■ WHAT IS EXPECTED: Print the records below exactly; all of them are needed.
*** RECORDS ***
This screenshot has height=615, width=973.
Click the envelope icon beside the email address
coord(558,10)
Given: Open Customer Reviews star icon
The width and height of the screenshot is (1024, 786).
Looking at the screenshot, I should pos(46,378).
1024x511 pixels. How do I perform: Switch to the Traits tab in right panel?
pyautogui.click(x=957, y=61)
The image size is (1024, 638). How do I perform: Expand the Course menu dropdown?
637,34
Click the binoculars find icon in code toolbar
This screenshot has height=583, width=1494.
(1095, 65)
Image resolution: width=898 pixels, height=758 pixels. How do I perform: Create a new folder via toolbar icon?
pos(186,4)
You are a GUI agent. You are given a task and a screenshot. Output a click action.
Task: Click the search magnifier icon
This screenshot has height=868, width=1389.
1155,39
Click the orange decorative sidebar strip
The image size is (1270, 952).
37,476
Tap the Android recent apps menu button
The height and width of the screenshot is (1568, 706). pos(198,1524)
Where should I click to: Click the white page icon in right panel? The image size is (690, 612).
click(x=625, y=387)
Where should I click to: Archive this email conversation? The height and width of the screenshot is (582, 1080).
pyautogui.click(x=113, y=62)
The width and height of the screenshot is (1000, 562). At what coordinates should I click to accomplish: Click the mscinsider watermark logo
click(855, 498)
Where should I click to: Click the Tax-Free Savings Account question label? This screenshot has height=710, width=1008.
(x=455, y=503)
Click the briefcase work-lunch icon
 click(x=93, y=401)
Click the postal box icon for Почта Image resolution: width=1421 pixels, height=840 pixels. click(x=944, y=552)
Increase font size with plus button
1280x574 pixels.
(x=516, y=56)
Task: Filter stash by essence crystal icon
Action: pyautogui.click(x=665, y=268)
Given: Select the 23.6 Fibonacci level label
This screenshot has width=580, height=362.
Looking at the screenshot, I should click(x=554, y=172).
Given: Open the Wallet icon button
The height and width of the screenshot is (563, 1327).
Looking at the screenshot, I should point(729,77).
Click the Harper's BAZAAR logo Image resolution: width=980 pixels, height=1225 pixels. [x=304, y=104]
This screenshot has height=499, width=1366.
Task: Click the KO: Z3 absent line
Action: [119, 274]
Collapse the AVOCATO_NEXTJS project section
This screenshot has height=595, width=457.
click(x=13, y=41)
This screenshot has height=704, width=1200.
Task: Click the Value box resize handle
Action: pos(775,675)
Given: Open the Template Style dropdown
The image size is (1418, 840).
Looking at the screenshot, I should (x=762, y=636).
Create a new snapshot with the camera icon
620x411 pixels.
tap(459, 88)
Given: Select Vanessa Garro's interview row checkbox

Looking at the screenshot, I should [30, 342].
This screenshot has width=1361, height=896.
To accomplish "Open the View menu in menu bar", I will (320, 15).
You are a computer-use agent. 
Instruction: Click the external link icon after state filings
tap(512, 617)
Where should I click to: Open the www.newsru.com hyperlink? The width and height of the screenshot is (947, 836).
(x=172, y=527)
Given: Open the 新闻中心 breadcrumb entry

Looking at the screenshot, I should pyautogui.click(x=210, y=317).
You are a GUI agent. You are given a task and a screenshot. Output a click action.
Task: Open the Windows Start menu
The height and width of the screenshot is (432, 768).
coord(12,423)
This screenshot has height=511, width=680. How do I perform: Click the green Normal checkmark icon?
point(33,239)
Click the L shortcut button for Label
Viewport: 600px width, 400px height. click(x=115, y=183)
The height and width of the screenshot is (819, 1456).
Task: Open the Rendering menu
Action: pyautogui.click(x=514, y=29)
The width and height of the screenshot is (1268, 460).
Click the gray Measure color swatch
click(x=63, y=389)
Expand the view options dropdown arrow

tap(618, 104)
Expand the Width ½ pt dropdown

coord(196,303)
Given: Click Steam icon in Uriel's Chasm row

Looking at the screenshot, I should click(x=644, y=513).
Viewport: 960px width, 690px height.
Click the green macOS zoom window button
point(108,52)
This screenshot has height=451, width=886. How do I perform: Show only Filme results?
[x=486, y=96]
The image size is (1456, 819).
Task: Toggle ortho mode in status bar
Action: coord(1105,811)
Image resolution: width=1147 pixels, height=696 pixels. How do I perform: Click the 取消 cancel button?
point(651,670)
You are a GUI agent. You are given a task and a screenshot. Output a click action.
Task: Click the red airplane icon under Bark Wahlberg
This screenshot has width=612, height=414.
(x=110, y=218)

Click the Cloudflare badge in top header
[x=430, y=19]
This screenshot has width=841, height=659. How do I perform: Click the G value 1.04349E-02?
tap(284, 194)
*** End of RECORDS ***
■ RESULT OF THE TASK:
This screenshot has height=615, width=973.
Click the envelope icon beside the email address
coord(558,10)
Given: Open Customer Reviews star icon
The width and height of the screenshot is (1024, 786).
Looking at the screenshot, I should pos(46,378).
1024x511 pixels. How do I perform: Switch to the Traits tab in right panel?
pyautogui.click(x=957, y=61)
The image size is (1024, 638). How do I perform: Expand the Course menu dropdown?
637,34
Click the binoculars find icon in code toolbar
This screenshot has height=583, width=1494.
(1095, 65)
Image resolution: width=898 pixels, height=758 pixels. How do I perform: Create a new folder via toolbar icon?
pos(186,4)
You are a GUI agent. You are given a task and a screenshot. Output a click action.
Task: Click the search magnifier icon
This screenshot has height=868, width=1389.
1155,39
Click the orange decorative sidebar strip
The image size is (1270, 952).
37,476
Tap the Android recent apps menu button
The height and width of the screenshot is (1568, 706). pos(198,1524)
Where should I click to: Click the white page icon in right panel? The image size is (690, 612).
click(x=625, y=387)
Where should I click to: Archive this email conversation? The height and width of the screenshot is (582, 1080).
pyautogui.click(x=113, y=62)
The width and height of the screenshot is (1000, 562). At what coordinates should I click to accomplish: Click the mscinsider watermark logo
click(855, 498)
Where should I click to: Click the Tax-Free Savings Account question label? This screenshot has height=710, width=1008.
(x=455, y=503)
Click the briefcase work-lunch icon
 click(x=93, y=401)
Click the postal box icon for Почта Image resolution: width=1421 pixels, height=840 pixels. click(x=944, y=552)
Increase font size with plus button
1280x574 pixels.
(x=516, y=56)
Task: Filter stash by essence crystal icon
Action: pyautogui.click(x=665, y=268)
Given: Select the 23.6 Fibonacci level label
This screenshot has width=580, height=362.
Looking at the screenshot, I should click(x=554, y=172).
Given: Open the Wallet icon button
The height and width of the screenshot is (563, 1327).
Looking at the screenshot, I should point(729,77).
Click the Harper's BAZAAR logo Image resolution: width=980 pixels, height=1225 pixels. [x=304, y=104]
This screenshot has height=499, width=1366.
Task: Click the KO: Z3 absent line
Action: [119, 274]
Collapse the AVOCATO_NEXTJS project section
This screenshot has height=595, width=457.
click(x=13, y=41)
This screenshot has height=704, width=1200.
Task: Click the Value box resize handle
Action: pos(775,675)
Given: Open the Template Style dropdown
The image size is (1418, 840).
Looking at the screenshot, I should (x=762, y=636).
Create a new snapshot with the camera icon
620x411 pixels.
tap(459, 88)
Given: Select Vanessa Garro's interview row checkbox

Looking at the screenshot, I should [30, 342].
This screenshot has width=1361, height=896.
To accomplish "Open the View menu in menu bar", I will (320, 15).
You are a computer-use agent. 
Instruction: Click the external link icon after state filings
tap(512, 617)
Where should I click to: Open the www.newsru.com hyperlink? The width and height of the screenshot is (947, 836).
(x=172, y=527)
Given: Open the 新闻中心 breadcrumb entry

Looking at the screenshot, I should pyautogui.click(x=210, y=317).
You are a GUI agent. You are given a task and a screenshot. Output a click action.
Task: Open the Windows Start menu
The height and width of the screenshot is (432, 768).
coord(12,423)
This screenshot has height=511, width=680. How do I perform: Click the green Normal checkmark icon?
point(33,239)
Click the L shortcut button for Label
Viewport: 600px width, 400px height. click(x=115, y=183)
The height and width of the screenshot is (819, 1456).
Task: Open the Rendering menu
Action: pyautogui.click(x=514, y=29)
The width and height of the screenshot is (1268, 460).
Click the gray Measure color swatch
click(x=63, y=389)
Expand the view options dropdown arrow

tap(618, 104)
Expand the Width ½ pt dropdown

coord(196,303)
Given: Click Steam icon in Uriel's Chasm row

Looking at the screenshot, I should click(x=644, y=513).
Viewport: 960px width, 690px height.
Click the green macOS zoom window button
point(108,52)
This screenshot has height=451, width=886. How do I perform: Show only Filme results?
[x=486, y=96]
The image size is (1456, 819).
Task: Toggle ortho mode in status bar
Action: coord(1105,811)
Image resolution: width=1147 pixels, height=696 pixels. How do I perform: Click the 取消 cancel button?
point(651,670)
You are a GUI agent. You are given a task and a screenshot. Output a click action.
Task: Click the red airplane icon under Bark Wahlberg
This screenshot has width=612, height=414.
(x=110, y=218)

Click the Cloudflare badge in top header
[x=430, y=19]
This screenshot has width=841, height=659. How do I perform: Click the G value 1.04349E-02?
tap(284, 194)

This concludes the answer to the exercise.